-- Record excerpts follows --
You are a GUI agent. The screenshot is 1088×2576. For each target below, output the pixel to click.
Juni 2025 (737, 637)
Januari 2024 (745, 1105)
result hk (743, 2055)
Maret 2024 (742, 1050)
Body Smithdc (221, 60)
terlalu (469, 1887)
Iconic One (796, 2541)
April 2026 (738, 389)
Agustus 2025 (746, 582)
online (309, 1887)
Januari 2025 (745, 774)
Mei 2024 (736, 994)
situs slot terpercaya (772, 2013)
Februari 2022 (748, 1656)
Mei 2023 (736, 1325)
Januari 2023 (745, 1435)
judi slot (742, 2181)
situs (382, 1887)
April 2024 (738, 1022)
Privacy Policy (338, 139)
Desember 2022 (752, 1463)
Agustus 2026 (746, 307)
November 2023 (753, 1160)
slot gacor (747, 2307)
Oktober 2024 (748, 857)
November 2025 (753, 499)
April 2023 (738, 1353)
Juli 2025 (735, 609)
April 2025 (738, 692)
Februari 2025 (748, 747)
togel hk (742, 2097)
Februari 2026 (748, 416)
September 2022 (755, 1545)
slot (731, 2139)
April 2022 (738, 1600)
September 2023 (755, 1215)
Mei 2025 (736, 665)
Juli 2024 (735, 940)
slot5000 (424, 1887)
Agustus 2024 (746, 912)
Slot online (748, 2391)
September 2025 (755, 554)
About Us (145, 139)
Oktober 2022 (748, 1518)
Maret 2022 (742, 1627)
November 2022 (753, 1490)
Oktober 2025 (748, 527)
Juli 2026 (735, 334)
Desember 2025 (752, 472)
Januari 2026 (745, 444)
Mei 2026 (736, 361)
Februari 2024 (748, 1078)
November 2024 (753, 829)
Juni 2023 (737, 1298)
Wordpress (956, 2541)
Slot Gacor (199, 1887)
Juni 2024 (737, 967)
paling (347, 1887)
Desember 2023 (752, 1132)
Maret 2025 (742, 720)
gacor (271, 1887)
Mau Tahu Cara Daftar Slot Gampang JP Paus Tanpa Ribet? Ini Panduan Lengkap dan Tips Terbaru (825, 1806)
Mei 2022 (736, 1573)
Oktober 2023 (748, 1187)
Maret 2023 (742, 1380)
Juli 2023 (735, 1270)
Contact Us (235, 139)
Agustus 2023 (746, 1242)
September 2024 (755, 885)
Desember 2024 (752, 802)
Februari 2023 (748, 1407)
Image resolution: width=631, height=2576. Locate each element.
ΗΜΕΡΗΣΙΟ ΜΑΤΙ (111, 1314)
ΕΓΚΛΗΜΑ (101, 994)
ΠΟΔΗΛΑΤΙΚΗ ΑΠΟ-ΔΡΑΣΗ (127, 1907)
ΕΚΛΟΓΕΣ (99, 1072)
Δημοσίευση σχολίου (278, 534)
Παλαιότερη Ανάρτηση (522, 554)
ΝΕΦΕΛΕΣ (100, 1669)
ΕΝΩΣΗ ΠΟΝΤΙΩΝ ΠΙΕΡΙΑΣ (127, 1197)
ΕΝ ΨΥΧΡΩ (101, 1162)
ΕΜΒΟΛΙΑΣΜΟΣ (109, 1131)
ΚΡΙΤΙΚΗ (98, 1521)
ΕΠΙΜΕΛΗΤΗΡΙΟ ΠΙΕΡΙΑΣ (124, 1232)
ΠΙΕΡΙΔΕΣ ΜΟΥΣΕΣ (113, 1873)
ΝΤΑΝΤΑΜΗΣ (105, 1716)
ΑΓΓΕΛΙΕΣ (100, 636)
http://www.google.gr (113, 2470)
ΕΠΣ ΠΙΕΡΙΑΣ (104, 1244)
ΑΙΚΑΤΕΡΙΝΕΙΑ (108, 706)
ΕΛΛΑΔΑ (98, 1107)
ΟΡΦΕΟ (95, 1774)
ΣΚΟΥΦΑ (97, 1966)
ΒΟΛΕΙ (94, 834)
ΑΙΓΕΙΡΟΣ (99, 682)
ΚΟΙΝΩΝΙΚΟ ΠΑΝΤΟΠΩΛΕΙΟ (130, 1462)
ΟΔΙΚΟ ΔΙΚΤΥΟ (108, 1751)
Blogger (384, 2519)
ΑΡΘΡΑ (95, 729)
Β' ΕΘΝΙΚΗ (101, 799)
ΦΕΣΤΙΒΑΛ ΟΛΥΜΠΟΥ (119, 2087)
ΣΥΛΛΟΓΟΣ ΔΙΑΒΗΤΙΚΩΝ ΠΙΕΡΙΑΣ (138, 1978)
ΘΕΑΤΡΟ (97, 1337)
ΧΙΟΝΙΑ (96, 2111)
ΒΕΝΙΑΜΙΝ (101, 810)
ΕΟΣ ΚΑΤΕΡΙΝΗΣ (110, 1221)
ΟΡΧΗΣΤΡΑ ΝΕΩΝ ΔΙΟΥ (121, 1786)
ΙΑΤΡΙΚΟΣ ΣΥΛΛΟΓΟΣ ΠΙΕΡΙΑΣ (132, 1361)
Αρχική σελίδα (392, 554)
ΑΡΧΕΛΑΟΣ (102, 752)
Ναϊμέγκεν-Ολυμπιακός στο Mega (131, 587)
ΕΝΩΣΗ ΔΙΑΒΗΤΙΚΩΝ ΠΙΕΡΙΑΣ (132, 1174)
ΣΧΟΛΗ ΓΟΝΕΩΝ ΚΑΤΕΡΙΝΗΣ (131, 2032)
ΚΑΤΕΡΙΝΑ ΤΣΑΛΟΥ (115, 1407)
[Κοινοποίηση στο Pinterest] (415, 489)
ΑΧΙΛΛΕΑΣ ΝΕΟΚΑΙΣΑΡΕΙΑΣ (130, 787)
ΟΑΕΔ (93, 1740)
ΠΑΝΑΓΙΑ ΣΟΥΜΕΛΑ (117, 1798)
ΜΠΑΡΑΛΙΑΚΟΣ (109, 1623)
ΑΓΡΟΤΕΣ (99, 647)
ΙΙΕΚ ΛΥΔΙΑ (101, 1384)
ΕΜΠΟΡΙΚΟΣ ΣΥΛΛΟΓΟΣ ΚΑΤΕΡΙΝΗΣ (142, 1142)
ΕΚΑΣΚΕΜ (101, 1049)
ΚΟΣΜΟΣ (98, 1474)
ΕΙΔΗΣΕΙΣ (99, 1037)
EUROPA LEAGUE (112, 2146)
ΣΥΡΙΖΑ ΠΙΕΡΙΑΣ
-- Record excerpts concluded --
* **Problem to work on**: Only the lines above starting at the one containing "ΑΙΓΕΙΡΟΣ (99, 682)" and ending at the one containing "ΟΡΧΗΣΤΡΑ ΝΕΩΝ ΔΙΟΥ (121, 1786)", both included, are to be returned, exactly as they read.

* **Response**:
ΑΙΓΕΙΡΟΣ (99, 682)
ΚΟΙΝΩΝΙΚΟ ΠΑΝΤΟΠΩΛΕΙΟ (130, 1462)
ΟΔΙΚΟ ΔΙΚΤΥΟ (108, 1751)
Blogger (384, 2519)
ΑΡΘΡΑ (95, 729)
Β' ΕΘΝΙΚΗ (101, 799)
ΦΕΣΤΙΒΑΛ ΟΛΥΜΠΟΥ (119, 2087)
ΣΥΛΛΟΓΟΣ ΔΙΑΒΗΤΙΚΩΝ ΠΙΕΡΙΑΣ (138, 1978)
ΘΕΑΤΡΟ (97, 1337)
ΧΙΟΝΙΑ (96, 2111)
ΒΕΝΙΑΜΙΝ (101, 810)
ΕΟΣ ΚΑΤΕΡΙΝΗΣ (110, 1221)
ΟΡΧΗΣΤΡΑ ΝΕΩΝ ΔΙΟΥ (121, 1786)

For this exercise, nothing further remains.